What this exercise asks:
(1) In the abstract on opioid use in long-term cancer survivors, what was used as the index date?
(2) In the abstract on opioid use in long-term cancer survivors, why does the conclusion single out patients who used opioids continuously between diagnosis and the index date? Answer in one to three sentences.

Source extract:
▼

Factors Associated With Opioid Use in Long-term Cancer Survivors
- Additional Document Info
- View All
PURPOSE: To evaluate factors associated with opioid use in patients with cancer surviving more than five years without recurrence. We evaluated exposures of opioid use before cancer diagnosis, opioid use between cancer diagnosis and five-year anniversary, surgeries, and chemotherapy. METHODS: We conducted a retrospective cohort study using linked provincial administrative data. Patients were aged 24-70 years and eligible for government-funded pharmacare. The index date was the five-year anniversary from diagnosis. Patients were accrued between 2010 and 2015. The main outcome was opioid prescription rate after index date. The main exposures were opioid use before diagnosis, opioid use between diagnosis and index, surgeries, and chemotherapy. A negative binomial regression model was used to estimate relative rates (RR) of opioid use after index date. RESULTS: Our cohort included 7431 individuals. The overall crude prescription rate after the index date was 2 per person-year. The factor most strongly associated with a higher rate of opioid use after index was continuous opioid use between diagnosis and index (RR 46.1, 95% confidence interval 34.8-61.2). Opioid use before diagnosis was also a factor (RR = 1.8, 95% confidence interval 1.44-2.19). A history of depression, comorbidity, and more than two years of diabetes were also associated with higher risk of post-index date opioid use. Significant interactions were identified between prior opioid use and opioid use between diagnosis and index. Most prescriptions are from family physicians. CONCLUSION: Patients who use opioids continuously between diagnosis and index date are at increased risk of continued use after five years of survival. Safe and appropriate pain management is an important survivorship issue.

▲

Data excerpt:
▼

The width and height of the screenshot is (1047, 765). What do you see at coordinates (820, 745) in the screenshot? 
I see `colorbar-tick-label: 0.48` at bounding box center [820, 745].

▲

Responses to the tasks:
(1) The index date was the five-year anniversary from diagnosis.

(2) Continuous opioid use between diagnosis and the index date was the factor most strongly associated with a higher rate of opioid use after the index date, with a relative rate of 46.1 (95% confidence interval 34.8-61.2). The conclusion therefore states that these patients are at increased risk of continued use after five years of survival.